L’Accademia della Crusca: porre argine all’uso esclusivo dell’inglese nella scienza

lingua italiana

In che modo la lingua inglese, diventata lingua franca della scienza, lascia spazio ad altre lingue? E quanto spazio lascia? Troppo, come pretendono quelli che vorrebbero svalutare l’italiano come una moneta troppo debole in periodo di inflazione? O troppo poco, come lamentano alcuni studiosi? È ancora possibile svolgere ricerca scientifica in italiano e farla apprezzare agli addetti al controllo della qualità del sapere? O resta solo lo spazio della divulgazione? Sono queste alcune delle domande a cui cercherà di rispondere il convegno che l’Accademia della Crusca ha organizzato nella sua sede storica di Firenze. Martedì 28 febbraio, alle ore 14,30 si terrà a Firenze, linguisti e scienziati si confronteranno sul tema “Lingua italiana e scienza, nella stagione di Nature Italy: ripresa reale o fuoco di paglia?”.
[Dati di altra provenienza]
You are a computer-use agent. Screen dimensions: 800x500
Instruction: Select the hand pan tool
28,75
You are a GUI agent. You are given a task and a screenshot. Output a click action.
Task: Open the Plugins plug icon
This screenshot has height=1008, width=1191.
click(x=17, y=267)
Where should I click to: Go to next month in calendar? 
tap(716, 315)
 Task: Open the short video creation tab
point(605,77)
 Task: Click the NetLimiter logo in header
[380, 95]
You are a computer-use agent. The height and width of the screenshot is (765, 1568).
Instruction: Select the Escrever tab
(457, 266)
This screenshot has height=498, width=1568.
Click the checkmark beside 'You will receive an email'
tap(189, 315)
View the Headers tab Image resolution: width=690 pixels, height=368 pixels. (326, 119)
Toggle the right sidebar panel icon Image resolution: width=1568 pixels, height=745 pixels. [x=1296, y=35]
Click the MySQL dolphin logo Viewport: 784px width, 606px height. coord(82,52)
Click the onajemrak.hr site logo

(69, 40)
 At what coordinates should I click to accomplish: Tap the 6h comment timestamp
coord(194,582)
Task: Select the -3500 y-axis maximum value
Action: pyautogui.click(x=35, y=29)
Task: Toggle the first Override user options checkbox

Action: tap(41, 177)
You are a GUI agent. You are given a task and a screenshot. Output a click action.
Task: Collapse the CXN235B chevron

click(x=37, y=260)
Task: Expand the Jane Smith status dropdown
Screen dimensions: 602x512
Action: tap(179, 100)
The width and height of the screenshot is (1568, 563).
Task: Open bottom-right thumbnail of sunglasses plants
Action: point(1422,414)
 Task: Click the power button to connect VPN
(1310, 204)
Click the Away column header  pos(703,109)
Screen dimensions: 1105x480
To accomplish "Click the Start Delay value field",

C’è il rischio che gli scienziati si disabituino all’italiano

Claudio Marazzini (presidente dell’Accademia della Crusca) coordinerà gli interventi. Al centro dell’attenzione ci sarà il caso “Nature Italy”, una rivista digitale indipendente che parla di ricerca scientifica italiana è accessibile gratuitamente all’indirizzo nature.com/natitaly. Tutti gli articoli sono pubblicati in inglese e italiano. L’Accademia della Crusca intende valorizzare “come merita il peso e il significato” dell’esperimento di “Nature Italy”. Si parlerà, inoltre, di valutazione della ricerca in dipendenza di un giudizio linguistico che spesso condiziona a priori l’esame obiettivo dei contenuti. Molte le domande preoccupate degli accademici della Crusca. “Gli scienziati che hanno abbandonato totalmente l’italiano nel loro lavoro, saranno in grado di divulgare decentemente nella lingua a cui si sono disabituati?

Ci sono discipline che per loro natura usano l’italiano

E poi, quale lingua scegliere, dunque, per veicolare la ricerca, e come valutarne l’impatto nella società? Esiste il rischio di lasciare la gente in balia della falsa informazione? E, quel che è peggio, esiste il rischio di mettere in sottordine e calpestare le discipline che per loro natura usano l’italiano, e devono doverosamente continuare a usarlo. Per esempio per condurre la ricerca sui documenti giuridici, storici, archivistici, artistici e letterari italiani? Ha senso che studiosi che non sanno l’italiano esibiscano bibliografie in cui i documenti primari e fondamentali e specifici, scritti nella nostra lingua, sono palesemente ignorati? Ha senso imporre la priorità dell’inglese in questi settori? Come cambiano codici e stilemi della comunicazione della scienza passando dall’italiano all’inglese e viceversa?”

La Ue ha spinto unicamente verso l’uso dell’inglese

“Il multilinguismo – sperano ancora alcuni ottimisti – dovrebbe avere un peso nella valutazione nazionale della ricerca e del suo impatto. Esistono iniziative internazionali che, almeno nelle intenzioni dichiarate, coinvolgono la variabile del multilinguismo”, osserva il presidente della Crusca, Claudio Marazzini. Ma un importante libro recente, “The Rise of English”, della studiosa di diritto americana Rosemary Salomone (Oxford University Press, 2022), mostra che “tutta la sbandierata politica per il multilinguismo dell’Unione europea ha prodotto una spinta efficace unicamente nella direzione del monolinguismo inglese”. Come giudicare questa tesi della studiosa americana? Sarà eccessivamente pessimistica, o si tratta di una triste verità? Di questo e dei temi connessi, si parlerà al convegno di martedì prossimo.